Wanted to find a way to relax before bed. Turns out there are guided meditations and breathing exercises on the smartwatch, along with some ambient nature sounds. Nothing like falling asleep to the sound of ocean waves after a long day.

Thursday, September 15

I was completing paperwork after meeting one of my clients, and the watch noticed that I wasn’t being active enough. It encouraged me to take a break, stand up, and move around. I did a few things around the house and returned to my paperwork. As soon as I sat down again, the watch reminded me that someone was coming to look at the dishwasher at 12:30 p.m. (OK, I admit I had forgotten.)

Friday, September 16

This is actually a pretty funny story.

At the hospital, I sometimes work with patients who don’t speak English or are more comfortable speaking their native language. My watch knows 44 languages and will translate what patients say so that I can make sure I understand their needs.

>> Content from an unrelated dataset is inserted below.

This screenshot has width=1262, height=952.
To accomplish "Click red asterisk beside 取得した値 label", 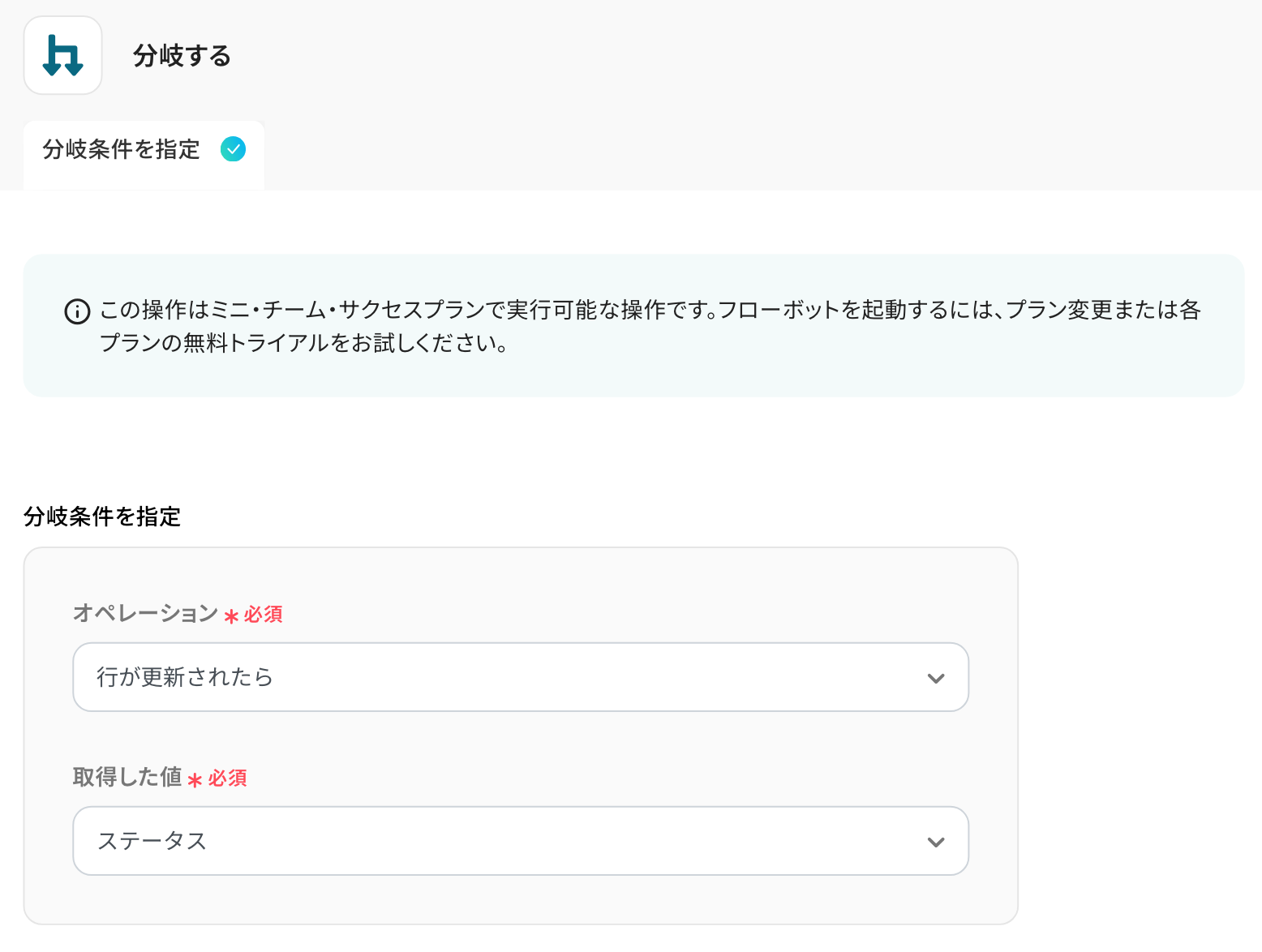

I used this feature a couple of times today.

At one point, I was checking the vital signs of a patient who spoke only Chinese. He told me that he would like to get some sleep (the word he used was shuijiao). The watch didn’t hear it quite right, though. Instead of telling me that the patient wanted to get some sleep, it told me that he wanted to get some dumplings. I began trying to figure out a good place to get takeout service until we played a bit of charades. Thankfully, sleep looks a lot different than dumplings when you’re trying to act them out.

Saturday, September 17

My son was rushing around looking for his cleats this morning before his game. Naturally, Mom always knows where he leaves his things (not true). I was on shoe-searching duty when the watch sent me a notice from the social media group set up for the team’s parents: The field location had changed, which was good to know because we were already scrambling to get to the right place on time. (Too bad smartwatches don’t also track soccer equipment. Maybe one day.)

During warm-ups, I was able to check a few e-mail messages and work on some flashcards for class until the game started. You can never spend too much time studying medical terms.

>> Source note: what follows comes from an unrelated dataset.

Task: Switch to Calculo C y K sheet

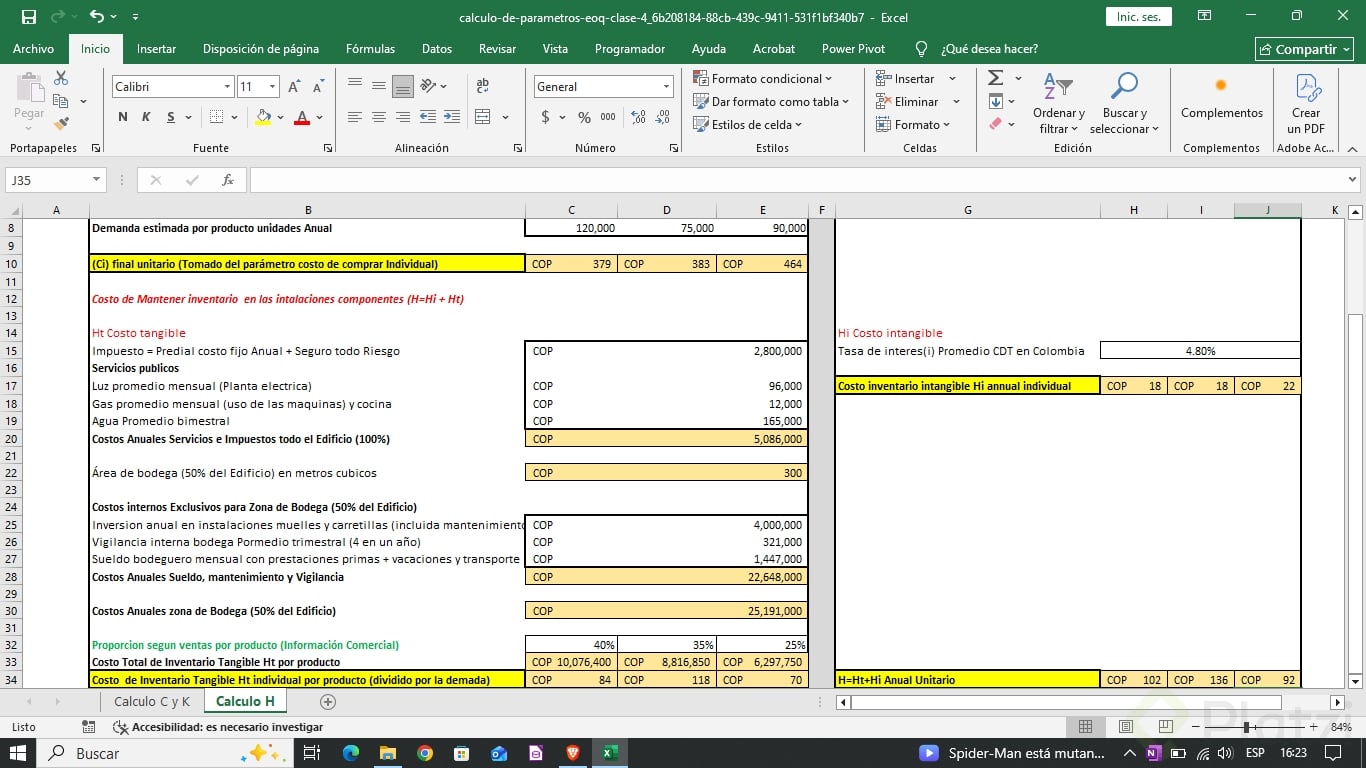Action: click(151, 702)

The kids played really well. My son got the assist for the game-winning goal. I wanted to congratulate him afterwards with a victory dance, but he begged me not to embarrass him. I promised not to if he would help me make dinner tonight. Didn’t take much to seal the deal there.

We chose a recipe together that afternoon and shopped for our ingredients at the grocery store. Once I marked off everything on my watch’s list, we checked out. The cashier read my total, and my son prepared his eye roll, expecting me to dig through my purse for my credit card and loyalty card. Instead, I used my smartwatch for both. As I held the watch up to the contactless reader, I saw a hint of pride or maybe admiration on my son’s face—a rare thing to see from a teenager.

Sunday, September 18

My husband called this afternoon, but the ringer was off on my phone, and I couldn’t find it. I started to panic because he doesn’t get the chance to call often. Fortunately, the watch has Bluetooth, so I picked up the call from the watch instead. I was able to fill him in on our son’s soccer game. It was so nice to hear from him.

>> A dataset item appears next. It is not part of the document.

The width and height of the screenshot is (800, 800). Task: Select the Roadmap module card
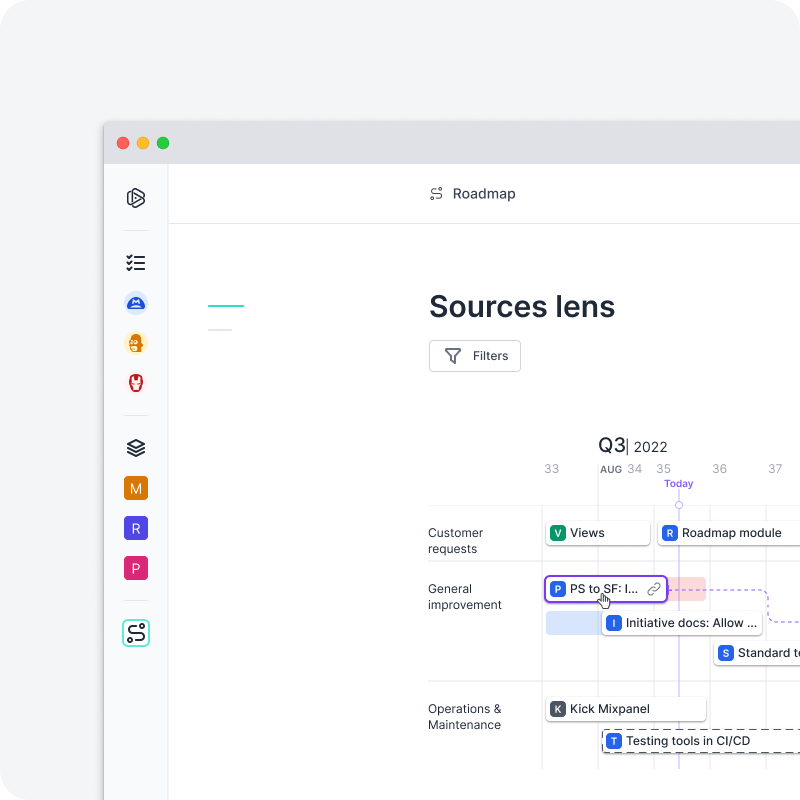[x=727, y=533]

I also updated him on how the smartwatch was working out so far: It helps me take care of myself and my patients, improves communication, helps me make better use of my time, and provides a wealth of information in a small package right from my wrist. I told him I call the smartwatch my “convenience” device. He seemed happy to hear about it. While we talked, I remembered (on my own) that I needed to do some studying. I told the watch to remind me later this evening, and my husband joked that reminding me to study was his job. I assured him that there were plenty of other things he could help me with once he gets home (like doing the dishes). Eventually, I had to let him get off the phone. Besides, this Testing Technology Assignment is due tonight at midnight, and one thing the watch can’t do is write this assignment for me.

In the end, it does feel like I have my own personal assistant, though. If I had to sum up my entire experience, I know exactly how to word it: a solid five out of five stars for my brilliant wrist friend.